Long thread, and can't say I have read every suggestion, but mine are about fixing the "broken" parts in ESP32, before adding "more stuff" (possibly with the exception of more usable GPIOs on the physical chip)
* Interrupt latency is quite poor. I don't understand why, but if 8bit microcontrollers can do that in very few clocks (8031 only pushes return address, status and interrupt regs), then why is ESP32 so slow? Is it related to being compatible with C ISR functions, then we (the community) should look at how that can be fixed? But if it is in silicon, then I urge Espressif to look into it.
* I2S in the Technical Reference Manual mentions that the FIFO buffer can written to and read from via registers. But the ESP-IDF has not mapped that out, and I can't get that direct access to work, so I suspect it is not done in esp-idf because the silicon has a bug. Should be fixed.
* Predictability. In recent project, I was able to lock down the start up really hard, so that I could sync the SPI and a MCPWM timer to within one clock, repeatable on every RESET. BUT, adding some code elsewhere, code that is not even executing yet, threw the carefully adjust sync values off by 100s of clocks, for no apparent reason. Only got a vague "Internal architecture problem" answer, and gave up.

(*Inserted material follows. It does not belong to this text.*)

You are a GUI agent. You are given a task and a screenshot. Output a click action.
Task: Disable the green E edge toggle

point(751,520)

* SPI CS handling in DMA mode, so that continuous DMA (never ends) can also send CS low for N cycles. Useful for ADC/DAC streaming (audio, video, oscilloscopes, etc) where the external chip requires a sync clock, latch pulse, start pulse etc
* A small FIFO on SPI that is directly accessible and not requiring DMA or slow setup to let CPU pump out (and read in) word-by-word.
* Route (pre-scaled) clock(s) to GPIO pin, and not use MCPWM or LED periph.

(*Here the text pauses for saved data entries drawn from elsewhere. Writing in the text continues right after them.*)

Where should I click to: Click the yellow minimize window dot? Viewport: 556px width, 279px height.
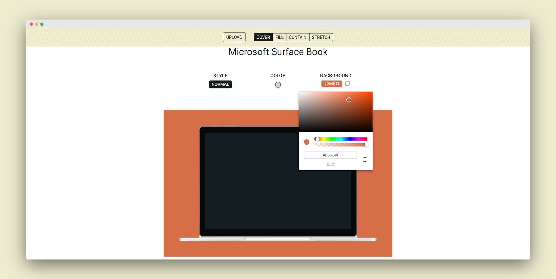pos(37,24)
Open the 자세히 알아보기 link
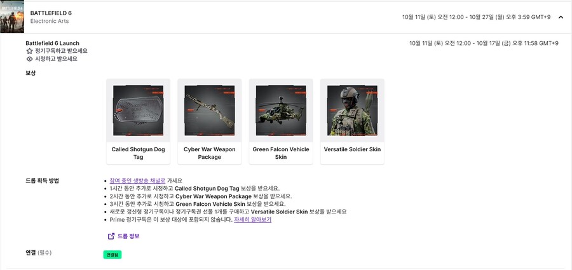This screenshot has width=572, height=270. (252, 220)
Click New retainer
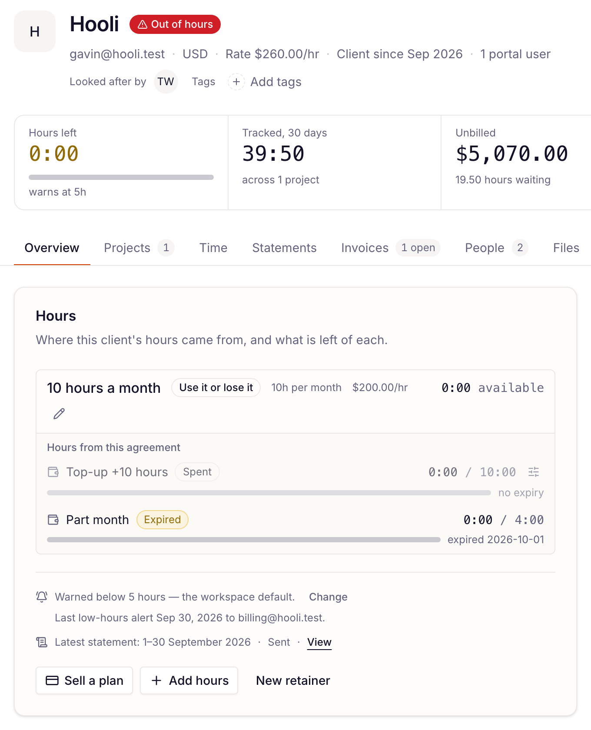 click(x=293, y=680)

For more exotic "next generation" chip and "keep dreaming" list;
* Should be called ESP42, because 42 is meaning of life.

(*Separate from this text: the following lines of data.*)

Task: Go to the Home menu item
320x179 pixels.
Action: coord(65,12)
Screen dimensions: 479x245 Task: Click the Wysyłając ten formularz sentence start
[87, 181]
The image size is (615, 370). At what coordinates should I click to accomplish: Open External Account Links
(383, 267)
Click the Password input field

* I would like to see 4 user SPI ports. Interesting use-case; neural networks, with thousands of connected ESP32 in a symmetric mesh. Idea introduced by the Transputer in the 1980s, but way too costly ($400 just for the CPU) for most application areas back then.
* On-chip LoRa-compatible radio, and esp-idf support for LoRa and LoRaWAN. I only care about the 868/915MHz bands
* RISC-V is possibly a better choice in the long-run, and probably easier for users to dig into than the Tensilica cores assembler, which is really hard to get enough information about.
* Many others mentions ADC accuracy and both ADC and DAC precision/speed., and I agree.
* And of course; a SoC/PICO version... Love the PICO!